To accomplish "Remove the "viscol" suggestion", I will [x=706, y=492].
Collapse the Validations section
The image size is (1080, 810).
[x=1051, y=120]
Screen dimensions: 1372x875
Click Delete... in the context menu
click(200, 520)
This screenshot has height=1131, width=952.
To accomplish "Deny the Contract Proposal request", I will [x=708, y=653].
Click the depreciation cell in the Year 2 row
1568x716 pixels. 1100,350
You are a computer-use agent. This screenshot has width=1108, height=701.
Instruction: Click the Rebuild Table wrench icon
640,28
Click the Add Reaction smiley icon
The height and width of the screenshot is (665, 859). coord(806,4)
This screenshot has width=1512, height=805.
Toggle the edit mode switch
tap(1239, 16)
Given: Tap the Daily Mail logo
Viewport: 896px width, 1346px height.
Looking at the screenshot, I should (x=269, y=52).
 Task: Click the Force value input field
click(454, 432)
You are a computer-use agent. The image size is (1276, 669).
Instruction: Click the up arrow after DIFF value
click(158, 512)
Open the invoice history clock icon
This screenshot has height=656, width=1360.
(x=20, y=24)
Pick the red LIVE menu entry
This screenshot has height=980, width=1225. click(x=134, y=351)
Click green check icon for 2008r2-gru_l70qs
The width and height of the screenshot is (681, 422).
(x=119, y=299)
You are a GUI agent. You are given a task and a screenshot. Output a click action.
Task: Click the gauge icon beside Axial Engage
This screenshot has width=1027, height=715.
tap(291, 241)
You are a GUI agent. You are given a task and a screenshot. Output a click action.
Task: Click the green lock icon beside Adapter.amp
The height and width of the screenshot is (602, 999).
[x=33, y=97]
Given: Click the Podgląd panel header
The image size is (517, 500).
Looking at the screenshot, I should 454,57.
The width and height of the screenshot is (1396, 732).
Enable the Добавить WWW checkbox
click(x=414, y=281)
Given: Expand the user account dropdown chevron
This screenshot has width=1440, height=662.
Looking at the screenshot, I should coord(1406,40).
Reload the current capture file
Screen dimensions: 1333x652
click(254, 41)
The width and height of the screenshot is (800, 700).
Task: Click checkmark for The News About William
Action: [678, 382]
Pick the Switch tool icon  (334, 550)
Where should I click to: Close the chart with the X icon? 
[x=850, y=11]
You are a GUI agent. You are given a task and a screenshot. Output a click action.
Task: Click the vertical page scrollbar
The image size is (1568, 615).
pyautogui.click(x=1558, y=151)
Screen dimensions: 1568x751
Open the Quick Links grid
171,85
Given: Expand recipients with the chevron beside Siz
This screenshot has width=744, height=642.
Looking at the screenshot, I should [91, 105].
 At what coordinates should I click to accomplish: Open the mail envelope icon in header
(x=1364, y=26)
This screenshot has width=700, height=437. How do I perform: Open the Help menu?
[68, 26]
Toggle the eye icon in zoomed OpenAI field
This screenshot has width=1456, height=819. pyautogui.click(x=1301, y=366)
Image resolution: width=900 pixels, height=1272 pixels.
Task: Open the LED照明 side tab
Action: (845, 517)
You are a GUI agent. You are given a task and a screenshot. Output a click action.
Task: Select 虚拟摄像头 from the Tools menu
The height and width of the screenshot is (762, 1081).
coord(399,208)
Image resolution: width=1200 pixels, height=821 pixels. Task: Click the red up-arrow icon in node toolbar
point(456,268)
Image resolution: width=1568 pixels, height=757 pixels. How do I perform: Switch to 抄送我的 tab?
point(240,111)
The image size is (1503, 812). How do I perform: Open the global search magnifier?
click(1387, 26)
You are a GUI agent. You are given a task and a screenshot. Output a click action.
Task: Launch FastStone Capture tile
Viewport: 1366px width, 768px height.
++++++++++++++++++++
§ **AIM**:
Turn the listing into a numbered list, leaving out any blank lines.

§ **TASK SOLUTION**:
1. To accomplish "Remove the "viscol" suggestion", I will [x=706, y=492].
2. Collapse the Validations section
3. The image size is (1080, 810).
4. [x=1051, y=120]
5. Screen dimensions: 1372x875
6. Click Delete... in the context menu
7. click(200, 520)
8. This screenshot has height=1131, width=952.
9. To accomplish "Deny the Contract Proposal request", I will [x=708, y=653].
10. Click the depreciation cell in the Year 2 row
11. 1568x716 pixels. 1100,350
12. You are a computer-use agent. This screenshot has width=1108, height=701.
13. Instruction: Click the Rebuild Table wrench icon
14. 640,28
15. Click the Add Reaction smiley icon
16. The height and width of the screenshot is (665, 859). coord(806,4)
17. This screenshot has width=1512, height=805.
18. Toggle the edit mode switch
19. tap(1239, 16)
20. Given: Tap the Daily Mail logo
21. Viewport: 896px width, 1346px height.
22. Looking at the screenshot, I should (x=269, y=52).
23.  Task: Click the Force value input field
24. click(454, 432)
25. You are a computer-use agent. The image size is (1276, 669).
26. Instruction: Click the up arrow after DIFF value
27. click(158, 512)
28. Open the invoice history clock icon
29. This screenshot has height=656, width=1360.
30. (x=20, y=24)
31. Pick the red LIVE menu entry
32. This screenshot has height=980, width=1225. click(x=134, y=351)
33. Click green check icon for 2008r2-gru_l70qs
34. The width and height of the screenshot is (681, 422).
35. (x=119, y=299)
36. You are a GUI agent. You are given a task and a screenshot. Output a click action.
37. Task: Click the gauge icon beside Axial Engage
38. This screenshot has width=1027, height=715.
39. tap(291, 241)
40. You are a GUI agent. You are given a task and a screenshot. Output a click action.
41. Task: Click the green lock icon beside Adapter.amp
42. The height and width of the screenshot is (602, 999).
43. [x=33, y=97]
44. Given: Click the Podgląd panel header
45. The image size is (517, 500).
46. Looking at the screenshot, I should 454,57.
47. The width and height of the screenshot is (1396, 732).
48. Enable the Добавить WWW checkbox
49. click(x=414, y=281)
50. Given: Expand the user account dropdown chevron
51. This screenshot has width=1440, height=662.
52. Looking at the screenshot, I should coord(1406,40).
53. Reload the current capture file
54. Screen dimensions: 1333x652
55. click(254, 41)
56. The width and height of the screenshot is (800, 700).
57. Task: Click checkmark for The News About William
58. Action: [678, 382]
59. Pick the Switch tool icon  (334, 550)
60. Where should I click to: Close the chart with the X icon? 
61. [x=850, y=11]
62. You are a GUI agent. You are given a task and a screenshot. Output a click action.
63. Task: Click the vertical page scrollbar
64. The image size is (1568, 615).
65. pyautogui.click(x=1558, y=151)
66. Screen dimensions: 1568x751
67. Open the Quick Links grid
68. 171,85
69. Given: Expand recipients with the chevron beside Siz
70. This screenshot has width=744, height=642.
71. Looking at the screenshot, I should [91, 105].
72.  At what coordinates should I click to accomplish: Open the mail envelope icon in header
73. (x=1364, y=26)
74. This screenshot has width=700, height=437. How do I perform: Open the Help menu?
75. [68, 26]
76. Toggle the eye icon in zoomed OpenAI field
77. This screenshot has width=1456, height=819. pyautogui.click(x=1301, y=366)
78. Image resolution: width=900 pixels, height=1272 pixels.
79. Task: Open the LED照明 side tab
80. Action: (845, 517)
81. You are a GUI agent. You are given a task and a screenshot. Output a click action.
82. Task: Select 虚拟摄像头 from the Tools menu
83. The height and width of the screenshot is (762, 1081).
84. coord(399,208)
85. Image resolution: width=1200 pixels, height=821 pixels. Task: Click the red up-arrow icon in node toolbar
86. point(456,268)
87. Image resolution: width=1568 pixels, height=757 pixels. How do I perform: Switch to 抄送我的 tab?
88. point(240,111)
89. The image size is (1503, 812). How do I perform: Open the global search magnifier?
90. click(1387, 26)
91. You are a GUI agent. You are given a task and a screenshot. Output a click action.
92. Task: Launch FastStone Capture tile
93. Viewport: 1366px width, 768px height.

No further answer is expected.